The Japanese government reported the country’s greenhouse gas emissions to fall in fiscal 2020 to a record low for the seventh consecutive year. Such a steady decline reflects smaller energy consumption by companies as the COVID-19 pandemic slowed economic activities.
According to the data submitted by the Environment Ministry, in the year through March 2021, the equivalent of 1.149 billion tons of carbon dioxide emissions was recorded, down 5.1 percent from the previous year.
In fiscal 2020, the emissions marked an 18.4 percent drop compared with the fiscal 2013 level, far off the country’s new goal submitted by the government to the United Nations in October of a 46 percent cut by fiscal 2030.
The government had lifted the target from the previous commitment of a 26 percent reduction compared with fiscal 2013.
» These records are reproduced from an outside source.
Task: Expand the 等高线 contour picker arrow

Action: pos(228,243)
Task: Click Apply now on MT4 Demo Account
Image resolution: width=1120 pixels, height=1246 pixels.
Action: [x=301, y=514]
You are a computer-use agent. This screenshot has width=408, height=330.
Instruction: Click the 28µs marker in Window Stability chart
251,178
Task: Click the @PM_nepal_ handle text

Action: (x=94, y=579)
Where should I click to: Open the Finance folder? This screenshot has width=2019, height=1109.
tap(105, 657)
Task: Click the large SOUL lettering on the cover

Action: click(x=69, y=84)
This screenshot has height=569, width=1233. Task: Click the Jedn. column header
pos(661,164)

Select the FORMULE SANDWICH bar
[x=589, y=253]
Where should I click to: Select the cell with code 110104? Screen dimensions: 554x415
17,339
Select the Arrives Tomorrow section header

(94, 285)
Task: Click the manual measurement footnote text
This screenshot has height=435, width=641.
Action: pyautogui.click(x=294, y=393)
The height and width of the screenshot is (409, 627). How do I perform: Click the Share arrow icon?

A ministry official on the account of the same mentioned that the government in the near future would like to expand renewable energy and speed up the introduction of thermal insulation measures for homes.
Greenhouse gas emission reduction –
• The industry sector in fiscal 2020 had reduced energy-related CO2 emissions by 8.3 percent from a year earlier.
• While transport sector and service providers’ CO2 emissions in the reporting fiscal fell 10.2 percent and 4.1 percent, respectively.
• In the meantime, the household sector rather recorded an increase of 4.9 percent in CO2 emissions. This could be due to expansion in teleworking and online classes amid the coronavirus pandemic.
• In the country’s power supply mix, the expansion of photovoltaic led to the expansion of renewables to account for 19.8 percent.
• The nuclear power emissions stood at 3.9 percent in the reporting fiscal. This has been attributed to many nuclear plants in the country that remained offline under stricter safety regulations.
• The data showed that in fiscal 2020 the ratio of coal fire CO2 emissions decreased to 31 percent, down 1 percentage point from a year earlier.
• The use of super greenhouse gasses used in air conditioning and refrigeration, hydrofluorocarbons (HFCs), among others, rose 4.4 percent from a year earlier.
The ministry has mentioned that they are aiming to strengthen the collection and disposal regulations of HFCs and others.